● **COMPITI DA SVOLGERE**:
1: Secondo il testo sul movimento antiliberista, perché il movimento è cresciuto così enormemente, e per quale motivo è riuscito a creare ciò che ha reso possibile quella crescita? Rispondi in una-tre frasi.
2: Prosegui il testo sul movimento antiliberista a partire dalla sua ultima frase.

● **TESTO FORNITO**:
Una seconda cosa però sta avvenendo. E' come se, nelle città e nelle piazze, nelle associazioni e nelle mailing lists, fosse in corso una gigantesca "assemblea" in cui, oltre a chiedersi come difendersi, ci si domanda in che direzione fare il passo successivo: anche noi di Carta ne abbiamo discusso per un pomeriggio, tornati da Genova, e vorremmo quindi fare il nostro "intervento" nell'"assemblea".
Il nuovo movimento antiliberista è tanto enormemente cresciuto, tra l'altro frantumando i Ds e incrinando vistosamente l'atteggiamento da "né aderire né sabotare" (tragica tradizione: dalla prima guerra mondiale al '68) del segretario della Cgil Cofferati, perché si è creato un nesso tra le organizzazioni sociali diffuse, e i giovani e giovanissimi che le riempiono, e il grande popolo di sinistra e solidarista cattolico. Ed è riuscito a creare questo nesso perché è diverso da ogni altro movimento sociale del passato; è figlio legittimo del nuovo secolo e del mondo globalizzato. Questo movimento non cerca di competere per il governo o il potere, in qualunque forma questo si sia fatto in passato; pensa piuttosto che la democrazia vada ricreata nei luoghi in cui la gente vive, nelle città. Non rivendica alcunché da chi, i governi, è a sua volta soggetto all'imperio dell'economia; crede piuttosto che il legame sociale, e altri modi dell'economia vadano sperimentati in modo diffuso. Non compare nel "dibattito pubblico" fasullo che forze politiche e media inscenano ogni giorno; si organizza invece per riaprire spazi pubblici cittadini e transnazionali. Non promuove una organizzazione "nazionale" e "verticale"; si organizza piuttosto come un reticolo, che certo ha la necessità di collegamenti nazionali e internazionali, e di elaborare strategia e progetto (in questo senso, l'esperienza di lavoro collettivo del Genoa social forum è preziosa e su di essa si dovrà riflettere a fondo), ma cerca questo esito attraverso l'inclusione, il dialogo, il laborioso cammino della democrazia e del dubbio. Il movimento ignora i tempi istantanei della coscienza contemporanea; al contrario, ha un suo proprio orologio, sa coltivare la memoria e immaginare il futuro.

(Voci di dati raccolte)
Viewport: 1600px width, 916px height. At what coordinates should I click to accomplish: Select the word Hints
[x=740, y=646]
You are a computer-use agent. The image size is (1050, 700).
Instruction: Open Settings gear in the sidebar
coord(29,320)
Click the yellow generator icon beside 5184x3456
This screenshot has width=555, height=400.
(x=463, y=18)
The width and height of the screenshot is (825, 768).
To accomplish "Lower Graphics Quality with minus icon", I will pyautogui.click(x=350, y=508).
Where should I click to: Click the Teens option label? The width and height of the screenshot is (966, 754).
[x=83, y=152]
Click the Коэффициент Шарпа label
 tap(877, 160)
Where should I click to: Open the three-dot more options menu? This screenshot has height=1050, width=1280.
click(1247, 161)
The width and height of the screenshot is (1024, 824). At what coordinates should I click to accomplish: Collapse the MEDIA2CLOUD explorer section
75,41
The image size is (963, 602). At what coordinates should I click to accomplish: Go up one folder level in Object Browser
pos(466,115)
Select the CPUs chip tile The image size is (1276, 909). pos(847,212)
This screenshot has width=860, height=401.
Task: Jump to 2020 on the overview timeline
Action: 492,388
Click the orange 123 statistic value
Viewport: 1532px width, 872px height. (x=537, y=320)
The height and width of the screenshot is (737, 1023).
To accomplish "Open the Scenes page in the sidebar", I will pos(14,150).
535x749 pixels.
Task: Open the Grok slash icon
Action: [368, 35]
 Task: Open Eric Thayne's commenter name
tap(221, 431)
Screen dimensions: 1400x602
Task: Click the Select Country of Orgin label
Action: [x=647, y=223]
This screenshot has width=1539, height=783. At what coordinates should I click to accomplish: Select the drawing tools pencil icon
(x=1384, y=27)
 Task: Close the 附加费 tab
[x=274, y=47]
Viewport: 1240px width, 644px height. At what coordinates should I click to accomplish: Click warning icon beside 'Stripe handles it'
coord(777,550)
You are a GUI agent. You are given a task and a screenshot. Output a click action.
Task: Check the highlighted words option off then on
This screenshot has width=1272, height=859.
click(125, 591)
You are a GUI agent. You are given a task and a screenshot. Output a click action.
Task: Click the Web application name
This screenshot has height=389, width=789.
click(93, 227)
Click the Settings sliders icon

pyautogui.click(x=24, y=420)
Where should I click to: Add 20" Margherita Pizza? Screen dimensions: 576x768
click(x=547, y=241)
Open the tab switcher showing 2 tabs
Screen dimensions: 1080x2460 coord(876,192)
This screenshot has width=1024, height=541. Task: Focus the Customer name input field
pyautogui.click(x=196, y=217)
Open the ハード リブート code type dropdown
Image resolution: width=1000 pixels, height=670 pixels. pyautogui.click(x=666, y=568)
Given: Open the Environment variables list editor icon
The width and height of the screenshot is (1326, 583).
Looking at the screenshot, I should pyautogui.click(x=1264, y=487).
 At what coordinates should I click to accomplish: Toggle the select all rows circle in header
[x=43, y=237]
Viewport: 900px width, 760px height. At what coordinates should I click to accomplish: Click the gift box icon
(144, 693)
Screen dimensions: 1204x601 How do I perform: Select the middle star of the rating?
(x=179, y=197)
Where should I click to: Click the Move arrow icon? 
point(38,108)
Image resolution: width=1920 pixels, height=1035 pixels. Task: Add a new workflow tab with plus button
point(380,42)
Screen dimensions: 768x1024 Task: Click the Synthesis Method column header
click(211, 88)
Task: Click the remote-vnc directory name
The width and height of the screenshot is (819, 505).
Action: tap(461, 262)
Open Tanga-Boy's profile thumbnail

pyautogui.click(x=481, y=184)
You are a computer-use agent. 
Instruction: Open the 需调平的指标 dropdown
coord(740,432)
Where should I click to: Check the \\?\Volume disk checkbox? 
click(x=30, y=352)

● **RISPOSTE AI COMPITI**:
1: Il movimento è cresciuto enormemente perché si è creato un nesso tra le organizzazioni sociali diffuse, con i giovani e giovanissimi che le riempiono, e il grande popolo di sinistra e solidarista cattolico. È riuscito a creare questo nesso perché è diverso da ogni altro movimento sociale del passato ed è figlio legittimo del nuovo secolo e del mondo globalizzato.

2:
Se ci si immagina di scontrarsi con il potere usando le sue armi, nelle piazze e nei media, si è già sconfitti. Il movimento sarà invincibile se, di ritorno da Genova, saprà rinsaldare le coalizioni locali, i tanti "social forum" nati per preparare la protesta contro il G8, facendone una presenza influente nelle città, diffusa in ogni quartiere, con i suoi messaggi, la sua critica degli effetti del liberismo, la controinformazione su Genova e le sue pratiche inclusive. Dobbiamo re-immergerci nella società, sparire alla vista del potere e dei media, che letteralmente non hanno occhi per vedere al di sotto del mondo di plastica che si sono fabbricati.
Questo non significa non consolidare "presidi sanitari": sul piano legale, del rapporto con l'opposizione politica (che ha il suo proprio compito), o della documentazione degli eventi, o ancora del rapporto con i media. Significa però che nelle città, nelle scuole e università, nei luoghi di lavoro, nelle campagne e ovunque possibile si devono consolidare legami, accumulare esperienze nuove, riflettere sul nuovo scenario che Genova ha presentato: di modo che si possa convocare in autunno un Forum sociale che sia preparatorio a quello mondiale di Porto Alegre e, al tempo stesso, pienamente italiano, in cui non si discuta solo di repressione, ma del suo opposto, la democrazia.